* **TO DO**: Reproduce word for word the lines of the records below, beginning at the line that contains "Task: Remove the first Glade Spray action" and stopping after the line that contains "Click the Mark tool in MS-DOS toolbar".

=== RECORD EXTRACTS ===

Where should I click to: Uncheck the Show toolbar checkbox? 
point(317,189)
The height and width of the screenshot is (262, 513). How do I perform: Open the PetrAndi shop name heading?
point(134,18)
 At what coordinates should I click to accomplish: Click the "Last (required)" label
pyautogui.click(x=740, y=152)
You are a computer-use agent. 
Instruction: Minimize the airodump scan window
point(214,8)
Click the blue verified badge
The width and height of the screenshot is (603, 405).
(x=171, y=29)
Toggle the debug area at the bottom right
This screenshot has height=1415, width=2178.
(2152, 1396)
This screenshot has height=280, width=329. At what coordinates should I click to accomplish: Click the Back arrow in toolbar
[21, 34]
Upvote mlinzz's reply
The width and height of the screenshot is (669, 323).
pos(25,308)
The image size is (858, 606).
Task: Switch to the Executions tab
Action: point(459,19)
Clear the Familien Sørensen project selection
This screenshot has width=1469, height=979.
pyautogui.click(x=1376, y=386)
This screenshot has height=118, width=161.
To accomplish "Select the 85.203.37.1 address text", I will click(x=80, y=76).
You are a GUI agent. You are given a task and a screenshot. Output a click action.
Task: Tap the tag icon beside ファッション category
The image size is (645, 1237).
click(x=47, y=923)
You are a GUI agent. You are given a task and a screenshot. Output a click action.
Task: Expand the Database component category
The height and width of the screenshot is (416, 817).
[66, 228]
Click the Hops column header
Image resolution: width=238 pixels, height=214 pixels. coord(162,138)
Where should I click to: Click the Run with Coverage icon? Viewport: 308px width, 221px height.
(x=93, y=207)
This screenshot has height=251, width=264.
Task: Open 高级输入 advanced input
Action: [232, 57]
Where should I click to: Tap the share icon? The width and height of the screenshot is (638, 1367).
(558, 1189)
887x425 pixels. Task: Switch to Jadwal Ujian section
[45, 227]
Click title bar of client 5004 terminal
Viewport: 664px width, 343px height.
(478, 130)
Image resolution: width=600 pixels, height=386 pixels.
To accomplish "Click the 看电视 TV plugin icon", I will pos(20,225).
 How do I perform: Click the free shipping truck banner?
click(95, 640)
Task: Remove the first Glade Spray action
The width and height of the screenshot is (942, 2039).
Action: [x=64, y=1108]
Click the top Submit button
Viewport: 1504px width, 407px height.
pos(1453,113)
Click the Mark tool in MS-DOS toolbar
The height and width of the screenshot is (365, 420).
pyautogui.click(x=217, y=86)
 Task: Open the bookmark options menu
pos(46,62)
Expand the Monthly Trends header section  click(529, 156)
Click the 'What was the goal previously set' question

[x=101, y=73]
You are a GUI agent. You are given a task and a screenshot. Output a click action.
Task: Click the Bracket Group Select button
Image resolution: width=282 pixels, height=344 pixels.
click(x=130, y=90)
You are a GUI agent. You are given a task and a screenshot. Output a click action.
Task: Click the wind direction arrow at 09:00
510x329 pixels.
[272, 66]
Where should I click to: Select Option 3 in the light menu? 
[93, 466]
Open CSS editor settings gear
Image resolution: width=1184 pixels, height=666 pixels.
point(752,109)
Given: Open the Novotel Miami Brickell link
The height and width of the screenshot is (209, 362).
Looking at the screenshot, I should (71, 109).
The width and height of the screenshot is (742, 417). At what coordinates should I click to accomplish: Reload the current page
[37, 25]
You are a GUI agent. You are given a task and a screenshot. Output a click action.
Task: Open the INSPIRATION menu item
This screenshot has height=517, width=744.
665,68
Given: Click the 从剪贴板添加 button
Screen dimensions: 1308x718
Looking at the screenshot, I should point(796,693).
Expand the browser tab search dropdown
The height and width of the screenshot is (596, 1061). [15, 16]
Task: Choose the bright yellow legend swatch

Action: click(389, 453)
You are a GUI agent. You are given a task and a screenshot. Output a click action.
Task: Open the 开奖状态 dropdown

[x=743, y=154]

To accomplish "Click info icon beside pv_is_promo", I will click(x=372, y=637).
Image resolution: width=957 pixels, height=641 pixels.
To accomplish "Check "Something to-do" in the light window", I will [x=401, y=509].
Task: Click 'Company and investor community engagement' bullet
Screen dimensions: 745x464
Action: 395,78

===

* **RESPONSE TO THE EXERCISE**:
Task: Remove the first Glade Spray action
The width and height of the screenshot is (942, 2039).
Action: [x=64, y=1108]
Click the top Submit button
Viewport: 1504px width, 407px height.
pos(1453,113)
Click the Mark tool in MS-DOS toolbar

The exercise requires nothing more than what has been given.